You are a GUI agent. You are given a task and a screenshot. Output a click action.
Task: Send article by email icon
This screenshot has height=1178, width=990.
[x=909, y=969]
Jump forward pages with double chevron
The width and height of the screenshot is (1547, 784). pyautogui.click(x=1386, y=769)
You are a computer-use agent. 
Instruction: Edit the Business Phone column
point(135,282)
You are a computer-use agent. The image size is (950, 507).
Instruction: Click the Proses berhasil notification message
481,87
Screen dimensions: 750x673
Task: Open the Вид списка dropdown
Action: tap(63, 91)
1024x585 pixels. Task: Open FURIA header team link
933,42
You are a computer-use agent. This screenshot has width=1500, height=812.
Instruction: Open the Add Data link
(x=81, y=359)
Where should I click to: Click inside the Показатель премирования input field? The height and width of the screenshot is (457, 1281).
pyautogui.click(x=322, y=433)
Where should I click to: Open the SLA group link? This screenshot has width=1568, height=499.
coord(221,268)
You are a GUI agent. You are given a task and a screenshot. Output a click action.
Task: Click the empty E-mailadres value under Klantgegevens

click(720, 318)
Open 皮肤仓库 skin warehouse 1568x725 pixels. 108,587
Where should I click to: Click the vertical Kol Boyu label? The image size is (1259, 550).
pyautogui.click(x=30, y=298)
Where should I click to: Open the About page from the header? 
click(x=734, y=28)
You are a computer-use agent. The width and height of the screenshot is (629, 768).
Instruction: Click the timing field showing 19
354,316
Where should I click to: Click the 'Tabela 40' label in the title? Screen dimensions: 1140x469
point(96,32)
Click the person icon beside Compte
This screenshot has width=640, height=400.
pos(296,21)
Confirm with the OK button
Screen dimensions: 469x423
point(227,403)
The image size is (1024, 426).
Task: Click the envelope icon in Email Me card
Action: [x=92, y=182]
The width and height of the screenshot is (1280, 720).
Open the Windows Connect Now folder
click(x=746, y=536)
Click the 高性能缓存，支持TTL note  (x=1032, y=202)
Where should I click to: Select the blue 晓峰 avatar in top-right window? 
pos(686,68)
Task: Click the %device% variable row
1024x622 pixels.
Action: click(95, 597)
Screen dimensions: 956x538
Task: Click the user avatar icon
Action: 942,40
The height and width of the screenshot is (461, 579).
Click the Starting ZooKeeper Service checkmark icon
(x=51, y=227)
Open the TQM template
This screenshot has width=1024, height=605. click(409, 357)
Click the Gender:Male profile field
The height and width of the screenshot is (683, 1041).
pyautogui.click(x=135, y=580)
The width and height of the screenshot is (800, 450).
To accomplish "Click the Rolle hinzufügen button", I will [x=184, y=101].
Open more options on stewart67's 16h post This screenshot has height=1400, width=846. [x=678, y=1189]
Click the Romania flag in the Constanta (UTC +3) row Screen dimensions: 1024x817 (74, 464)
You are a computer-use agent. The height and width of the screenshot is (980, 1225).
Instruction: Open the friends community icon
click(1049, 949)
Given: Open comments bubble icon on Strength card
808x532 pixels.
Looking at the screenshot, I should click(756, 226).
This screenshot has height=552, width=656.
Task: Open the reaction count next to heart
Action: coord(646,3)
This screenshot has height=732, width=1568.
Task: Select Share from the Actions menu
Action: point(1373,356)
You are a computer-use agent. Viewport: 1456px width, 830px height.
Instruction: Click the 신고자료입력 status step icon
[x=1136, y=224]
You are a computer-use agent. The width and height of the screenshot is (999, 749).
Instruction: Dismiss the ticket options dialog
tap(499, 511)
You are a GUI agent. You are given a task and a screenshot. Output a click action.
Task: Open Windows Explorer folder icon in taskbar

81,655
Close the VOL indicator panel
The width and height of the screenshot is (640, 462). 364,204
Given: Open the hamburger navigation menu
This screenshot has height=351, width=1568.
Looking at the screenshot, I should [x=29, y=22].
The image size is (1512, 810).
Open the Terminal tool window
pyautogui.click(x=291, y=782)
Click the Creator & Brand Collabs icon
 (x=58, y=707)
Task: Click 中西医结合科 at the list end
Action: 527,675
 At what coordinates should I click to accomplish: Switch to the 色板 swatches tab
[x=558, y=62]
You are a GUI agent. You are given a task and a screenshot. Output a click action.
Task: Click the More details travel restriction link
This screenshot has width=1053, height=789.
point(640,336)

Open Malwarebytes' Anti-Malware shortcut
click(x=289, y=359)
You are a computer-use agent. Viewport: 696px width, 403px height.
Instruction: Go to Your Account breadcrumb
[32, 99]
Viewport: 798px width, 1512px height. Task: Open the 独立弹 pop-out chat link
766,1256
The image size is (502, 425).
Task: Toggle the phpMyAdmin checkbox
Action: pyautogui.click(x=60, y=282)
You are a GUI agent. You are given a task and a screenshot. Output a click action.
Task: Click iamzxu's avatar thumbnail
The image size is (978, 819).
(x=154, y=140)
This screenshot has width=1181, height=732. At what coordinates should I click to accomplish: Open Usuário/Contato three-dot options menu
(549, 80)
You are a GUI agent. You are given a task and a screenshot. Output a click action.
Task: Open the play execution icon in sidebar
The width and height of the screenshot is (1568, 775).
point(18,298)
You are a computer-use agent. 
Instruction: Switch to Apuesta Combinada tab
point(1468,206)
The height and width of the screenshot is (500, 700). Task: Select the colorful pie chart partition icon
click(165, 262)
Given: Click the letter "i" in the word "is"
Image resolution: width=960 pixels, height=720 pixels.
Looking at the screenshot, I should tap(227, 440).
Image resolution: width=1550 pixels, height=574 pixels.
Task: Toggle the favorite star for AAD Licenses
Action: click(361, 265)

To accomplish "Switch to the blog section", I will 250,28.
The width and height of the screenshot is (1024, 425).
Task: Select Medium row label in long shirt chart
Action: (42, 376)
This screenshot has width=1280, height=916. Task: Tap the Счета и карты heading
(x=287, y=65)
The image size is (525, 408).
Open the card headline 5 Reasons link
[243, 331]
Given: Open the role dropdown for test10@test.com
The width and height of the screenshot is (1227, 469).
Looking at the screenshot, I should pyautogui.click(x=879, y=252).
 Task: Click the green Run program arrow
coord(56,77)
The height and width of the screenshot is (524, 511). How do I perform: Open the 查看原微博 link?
• • • • • • •
**Task directions**
Beginning at the first line of the data above, retype each line until you reach the line containing "You are a computer-use agent. The image", and include that one too. Add nothing else.

**Exercise solution**
You are a GUI agent. You are given a task and a screenshot. Output a click action.
Task: Send article by email icon
This screenshot has height=1178, width=990.
[x=909, y=969]
Jump forward pages with double chevron
The width and height of the screenshot is (1547, 784). pyautogui.click(x=1386, y=769)
You are a computer-use agent. 
Instruction: Edit the Business Phone column
point(135,282)
You are a computer-use agent. The image size is (950, 507).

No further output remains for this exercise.